:: Work to complete ::
A verbatim copy of the lines starting at the one with "The width and height of the screenshot is (403, 414)." and ending at the last line below is required; include nothing else.

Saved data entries
########

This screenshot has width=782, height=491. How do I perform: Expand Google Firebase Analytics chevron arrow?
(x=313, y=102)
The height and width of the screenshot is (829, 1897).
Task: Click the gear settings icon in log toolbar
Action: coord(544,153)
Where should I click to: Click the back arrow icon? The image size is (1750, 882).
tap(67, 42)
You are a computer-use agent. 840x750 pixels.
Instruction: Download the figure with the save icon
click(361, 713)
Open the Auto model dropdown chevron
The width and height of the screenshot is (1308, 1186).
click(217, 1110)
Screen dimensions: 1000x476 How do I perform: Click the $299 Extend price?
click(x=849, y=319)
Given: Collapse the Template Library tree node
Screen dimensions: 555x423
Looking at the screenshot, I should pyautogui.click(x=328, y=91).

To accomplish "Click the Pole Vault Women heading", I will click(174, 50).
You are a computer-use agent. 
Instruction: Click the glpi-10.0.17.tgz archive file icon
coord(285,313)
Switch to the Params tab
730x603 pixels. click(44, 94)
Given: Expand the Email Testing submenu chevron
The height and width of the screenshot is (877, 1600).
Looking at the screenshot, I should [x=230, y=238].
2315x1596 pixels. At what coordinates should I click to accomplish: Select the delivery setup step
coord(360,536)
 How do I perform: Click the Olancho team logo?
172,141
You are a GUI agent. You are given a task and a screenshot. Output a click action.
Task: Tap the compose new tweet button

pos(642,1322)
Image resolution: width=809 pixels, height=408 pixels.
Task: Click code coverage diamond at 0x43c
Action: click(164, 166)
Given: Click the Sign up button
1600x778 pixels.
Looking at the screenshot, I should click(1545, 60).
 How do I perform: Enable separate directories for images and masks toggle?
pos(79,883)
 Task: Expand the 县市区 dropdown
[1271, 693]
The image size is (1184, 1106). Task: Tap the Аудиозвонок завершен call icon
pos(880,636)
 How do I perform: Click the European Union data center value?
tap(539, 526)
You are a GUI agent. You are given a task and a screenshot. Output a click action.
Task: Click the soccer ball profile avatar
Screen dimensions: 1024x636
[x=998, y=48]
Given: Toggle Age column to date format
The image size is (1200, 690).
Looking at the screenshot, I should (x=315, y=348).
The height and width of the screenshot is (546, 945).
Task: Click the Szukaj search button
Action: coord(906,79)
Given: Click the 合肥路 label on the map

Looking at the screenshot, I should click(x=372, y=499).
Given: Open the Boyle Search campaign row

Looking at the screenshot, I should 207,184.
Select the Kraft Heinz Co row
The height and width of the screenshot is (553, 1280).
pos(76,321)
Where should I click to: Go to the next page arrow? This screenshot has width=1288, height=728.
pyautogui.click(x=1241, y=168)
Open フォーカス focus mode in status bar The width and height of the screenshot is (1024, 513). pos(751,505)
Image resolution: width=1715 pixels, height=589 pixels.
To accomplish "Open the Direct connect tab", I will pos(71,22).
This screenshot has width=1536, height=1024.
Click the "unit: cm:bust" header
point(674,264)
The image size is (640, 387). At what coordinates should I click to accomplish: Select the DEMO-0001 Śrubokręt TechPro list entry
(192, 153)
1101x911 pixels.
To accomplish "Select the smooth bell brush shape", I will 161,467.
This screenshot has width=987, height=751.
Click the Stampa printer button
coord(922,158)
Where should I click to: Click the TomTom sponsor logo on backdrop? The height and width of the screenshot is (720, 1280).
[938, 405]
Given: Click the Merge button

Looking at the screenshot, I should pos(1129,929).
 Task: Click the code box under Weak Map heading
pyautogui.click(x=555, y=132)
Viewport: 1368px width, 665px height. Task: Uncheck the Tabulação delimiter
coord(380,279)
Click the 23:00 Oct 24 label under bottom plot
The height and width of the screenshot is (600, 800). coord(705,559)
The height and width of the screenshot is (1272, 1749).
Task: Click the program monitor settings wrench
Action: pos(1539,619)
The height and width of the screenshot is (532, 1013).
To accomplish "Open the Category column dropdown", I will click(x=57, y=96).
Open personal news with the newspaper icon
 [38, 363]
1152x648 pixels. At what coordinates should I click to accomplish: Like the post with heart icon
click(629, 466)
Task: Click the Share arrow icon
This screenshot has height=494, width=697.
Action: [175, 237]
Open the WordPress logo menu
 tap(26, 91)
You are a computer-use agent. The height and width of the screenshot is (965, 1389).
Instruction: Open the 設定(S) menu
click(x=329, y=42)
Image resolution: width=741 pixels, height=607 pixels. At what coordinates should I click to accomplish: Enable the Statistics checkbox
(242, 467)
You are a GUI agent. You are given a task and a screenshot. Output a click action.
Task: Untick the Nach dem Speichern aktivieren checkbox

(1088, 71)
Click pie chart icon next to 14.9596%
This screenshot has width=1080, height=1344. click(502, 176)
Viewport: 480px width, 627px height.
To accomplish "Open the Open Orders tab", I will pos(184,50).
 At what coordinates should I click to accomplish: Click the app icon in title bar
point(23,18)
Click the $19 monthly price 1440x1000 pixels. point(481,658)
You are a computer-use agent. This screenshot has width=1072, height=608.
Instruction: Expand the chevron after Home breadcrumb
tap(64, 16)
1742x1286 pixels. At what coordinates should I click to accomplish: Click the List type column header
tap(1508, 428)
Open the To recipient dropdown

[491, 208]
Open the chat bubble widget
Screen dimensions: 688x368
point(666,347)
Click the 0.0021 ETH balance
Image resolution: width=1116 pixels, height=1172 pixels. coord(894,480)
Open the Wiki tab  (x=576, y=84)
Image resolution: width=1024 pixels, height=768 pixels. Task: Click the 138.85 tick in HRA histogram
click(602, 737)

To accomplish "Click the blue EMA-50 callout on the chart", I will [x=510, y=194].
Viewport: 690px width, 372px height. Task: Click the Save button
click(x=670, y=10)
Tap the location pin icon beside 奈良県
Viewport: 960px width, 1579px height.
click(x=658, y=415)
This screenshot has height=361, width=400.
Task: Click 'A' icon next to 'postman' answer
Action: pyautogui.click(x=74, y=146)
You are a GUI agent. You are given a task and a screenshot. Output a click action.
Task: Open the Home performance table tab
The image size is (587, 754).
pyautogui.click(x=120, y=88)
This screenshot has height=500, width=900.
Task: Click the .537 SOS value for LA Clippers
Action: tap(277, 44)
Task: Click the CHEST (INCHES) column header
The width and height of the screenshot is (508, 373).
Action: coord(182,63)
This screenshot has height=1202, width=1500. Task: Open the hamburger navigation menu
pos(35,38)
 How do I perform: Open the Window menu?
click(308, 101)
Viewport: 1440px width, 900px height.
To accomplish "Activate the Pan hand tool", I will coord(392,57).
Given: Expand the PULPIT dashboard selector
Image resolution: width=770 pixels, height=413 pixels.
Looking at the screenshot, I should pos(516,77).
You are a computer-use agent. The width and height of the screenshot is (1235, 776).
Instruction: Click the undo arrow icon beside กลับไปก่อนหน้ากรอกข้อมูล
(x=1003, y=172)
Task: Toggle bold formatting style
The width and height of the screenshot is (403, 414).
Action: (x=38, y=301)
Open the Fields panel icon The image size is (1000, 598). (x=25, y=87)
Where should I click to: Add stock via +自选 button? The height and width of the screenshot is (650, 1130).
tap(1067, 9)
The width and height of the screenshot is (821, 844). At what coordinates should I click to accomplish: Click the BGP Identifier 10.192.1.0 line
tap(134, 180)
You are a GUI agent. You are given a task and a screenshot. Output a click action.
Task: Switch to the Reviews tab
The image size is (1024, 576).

########

:: Written reply ::
The width and height of the screenshot is (403, 414).
Action: (x=38, y=301)
Open the Fields panel icon The image size is (1000, 598). (x=25, y=87)
Where should I click to: Add stock via +自选 button? The height and width of the screenshot is (650, 1130).
tap(1067, 9)
The width and height of the screenshot is (821, 844). At what coordinates should I click to accomplish: Click the BGP Identifier 10.192.1.0 line
tap(134, 180)
You are a GUI agent. You are given a task and a screenshot. Output a click action.
Task: Switch to the Reviews tab
The image size is (1024, 576).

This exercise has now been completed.